LYMPHANGIOLEIOMYOMATOSIS: A REVIEW
Jisna K. Philip*, Tasnim Nazeer, Dr. Subash Chandran M. P, Dr. Karthika Lal B., Dr. Prashobh G. R.
ABSTRACT
Lymphangioleiomyomatosis (LAM) is a cystic lung disease.[1] It is a multisystem disease of women. It is mainly reported in women of child bearing age, most commonly with dyspnea and pneumothorax. It is mainly characterized as proliferation of abnormal smooth muscle-like LAM cells, leading to the formation of lung cysts, fluid-filled cystic structures in the axial lymphatics (eg, lymphangioleiomyomas), and renal angiomyolipomas. The major cause of LAM mutations of the TSC1 or TSC2 genes, which encode for hamartin and tuberin, two proteins with a major role in control of the mammalian target of rapamycin (mTOR) signaling pathway. LAM may present with progressive dyspnea, recurrent pneumothorax, or chylothorax.[2] It is extremely difficult to treat and has poor prognosis.

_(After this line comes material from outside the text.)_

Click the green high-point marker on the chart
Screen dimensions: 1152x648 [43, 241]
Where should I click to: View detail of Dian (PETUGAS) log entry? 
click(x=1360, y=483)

Pulmonary function tests indicates reduced flow rates (forced expiratory volume in the first second) and diffusion capacity. Exercise testing shows gas exchange abnormalities, ventilatory limitation, and hypoxemia.[3] Other test for finding out severity and progression of disease include lung histology scores, quantification of computed tomography, pulmonary function testing, 6-minute walk tests, cardiopulmonary exercise testing, and measurement of serum vascular endothelial growth factor D levels. Two mTOR inhibitors that are effective in stabilizing lung function and reducing the size of chylous effusions, lymphangioleiomyomas, and angiomyolipomas are Sirolimus and Everolimus. Combination of Sirolimus and hydroxychloroquine causes ihibition of autophagy and has been proposed as a possible treatment for LAM. Treatment with Simvastatin targets RhoA GTPases. It inhibits Rho GTPases and promotes apoptosis. This targets signaling pathways considered important in the pathogenesis of disease.
Keywords: lymphangioleiomyomatosis, dyspnoea, Sporadic LAM, TSC1 and TSC2 mutations, Sirolimus.